(Stored data entries)
☆ ☆ ☆

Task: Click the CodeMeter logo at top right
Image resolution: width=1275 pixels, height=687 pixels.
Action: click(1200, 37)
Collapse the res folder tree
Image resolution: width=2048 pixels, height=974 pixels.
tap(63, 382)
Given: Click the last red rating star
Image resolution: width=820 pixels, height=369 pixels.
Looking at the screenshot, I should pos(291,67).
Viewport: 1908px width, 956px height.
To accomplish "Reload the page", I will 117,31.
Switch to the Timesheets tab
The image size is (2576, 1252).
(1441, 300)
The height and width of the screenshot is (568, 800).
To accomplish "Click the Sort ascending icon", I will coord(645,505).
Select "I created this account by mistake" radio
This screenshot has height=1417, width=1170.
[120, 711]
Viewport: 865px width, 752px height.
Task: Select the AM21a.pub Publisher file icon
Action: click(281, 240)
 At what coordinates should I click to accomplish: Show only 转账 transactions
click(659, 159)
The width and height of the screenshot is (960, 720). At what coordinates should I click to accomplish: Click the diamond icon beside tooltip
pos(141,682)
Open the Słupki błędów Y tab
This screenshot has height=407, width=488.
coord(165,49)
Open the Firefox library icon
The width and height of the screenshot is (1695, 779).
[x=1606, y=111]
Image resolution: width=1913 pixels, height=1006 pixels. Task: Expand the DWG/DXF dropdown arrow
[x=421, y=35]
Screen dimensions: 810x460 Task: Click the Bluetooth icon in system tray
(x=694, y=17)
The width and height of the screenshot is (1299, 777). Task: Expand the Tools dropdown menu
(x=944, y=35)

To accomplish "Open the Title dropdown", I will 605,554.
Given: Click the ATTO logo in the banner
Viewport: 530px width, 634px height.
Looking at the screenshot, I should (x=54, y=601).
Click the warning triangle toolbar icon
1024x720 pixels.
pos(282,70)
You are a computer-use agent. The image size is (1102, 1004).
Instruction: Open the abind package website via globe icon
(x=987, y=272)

☆ ☆ ☆

Reproduce every line of the records containing the string "Given".

WORKED SOLUTION:
Given: Click the last red rating star
Given: Click the ATTO logo in the banner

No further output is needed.